La Baie d’Hudson et le Détroit de Nares constituent d’ailleurs des couloirs naturels pour le transport de la glace vers le sud. Les climatologies officielles canadiennes décrivent l’entrée de glace ancienne de l’océan Arctique par le détroit de Nares et une circulation des icebergs dans la Baie d’Hudson guidée par les courants. Cela rend important de savoir où ira le nouveau colosse, sans toutefois transformer le détachement en alerte généralisée pour la navigation mondiale: le risque évalué concerne les routes et les activités arctiques le long de sa trajectoire éventuelle.
Le détachement et le changement climatique ne sont pas la même chose
Il existe ensuite une distinction nécessaire. Un glacier qui atteint la mer produit naturellement des icebergs et il n’est pas possible d’attribuer automatiquement ce seul détachement au changement climatique. Le calving fait partie de la dynamique des glaciers marins et dépend aussi de la géométrie, des fractures, des marées et des conditions océanographiques.
Cependant, le Petermann évolue dans un Arctique qui se réchauffe et sa langue flottante est particulièrement sensible à ce qui se passe sous la surface.
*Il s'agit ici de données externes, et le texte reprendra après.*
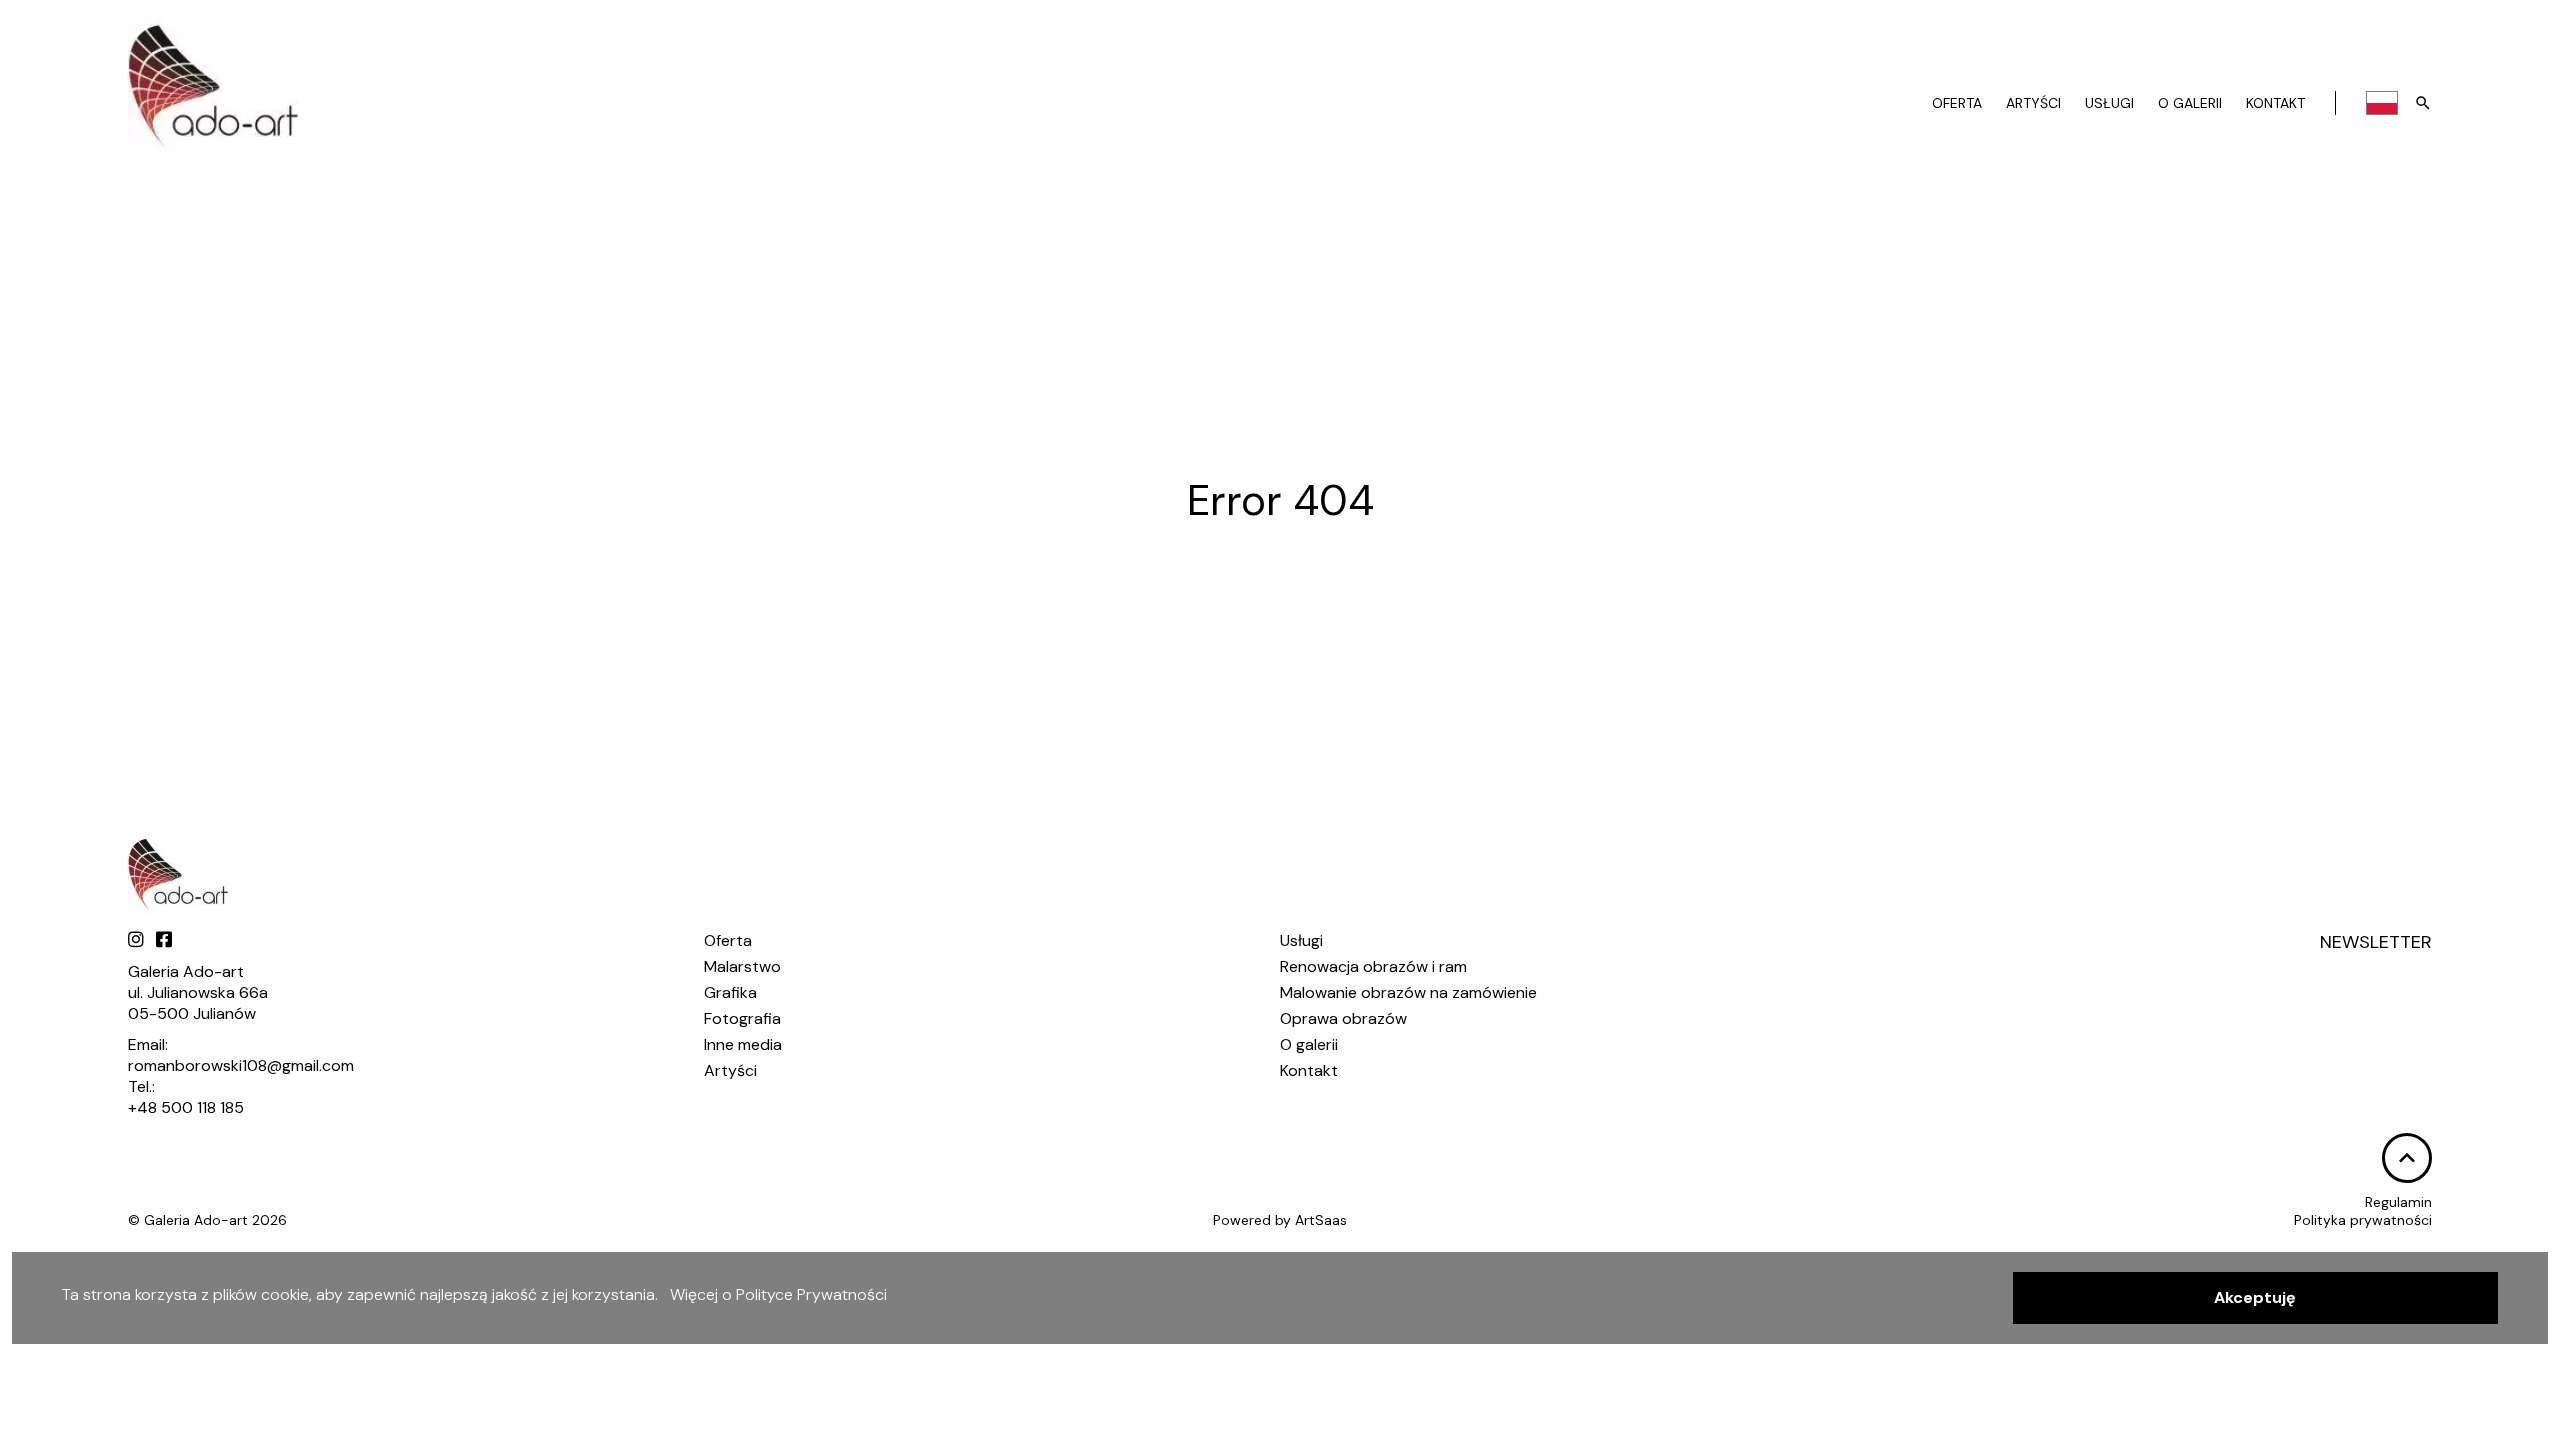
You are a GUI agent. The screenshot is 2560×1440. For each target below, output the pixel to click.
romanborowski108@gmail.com (241, 1065)
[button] (2255, 1298)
La NASA a documenté que des eaux océaniques plus chaudes contribuent à faire fondre la glace par le dessous, surtout près de la ligne de flottaison, là où le glacier cesse de reposer sur le fond. Certaines mesures ont enregistré dans cette zone des taux de fusion atteignant jusqu’à 80 mètres par an.
Il faut aussi distinguer deux choses. Le bloc qui s’est détaché était déjà flottant, donc sa fusion n’entraîne pas directement la même augmentation du niveau de la mer que celle observée lorsque la glace passe de la terre à l’océan. Les langues flottantes, cependant, peuvent exercer une sorte de frein sur le glacier qui se trouve derrière. Une étude publiée dans Nature Communications a montré, via des modèles, que le fait qu’une rupture beaucoup plus étendue de la plateforme du Petermann se produise pourrait réduire ce soutien et accroître le flux de glace continentale vers la mer. Le nouveau détachement, à lui seul, ne permet pas de dire que cela se produit déjà.
Voilà pourquoi le bloc de 76 kilomètres carrés intéresse autant les chercheurs. Les grandes îles de glace sont bien plus répandues autour de l’Antarctique et relativement rares dans l’Artique. Désormais, les satellites, les observations aériennes et les systèmes de suivi suivront ce morceau alors qu’il dérive, s’érode et qu’il pourrait probablement commencer à se fragmenter.
Entre-temps, sur le Petermann, les fissures restantes sur place continuent d’avancer. Le grand iceberg est déjà en mer. Les deux suivants, pour l’instant, restent encore attachés. Et c’est précisément cette différence que Sentinel-1 continuera à mesurer.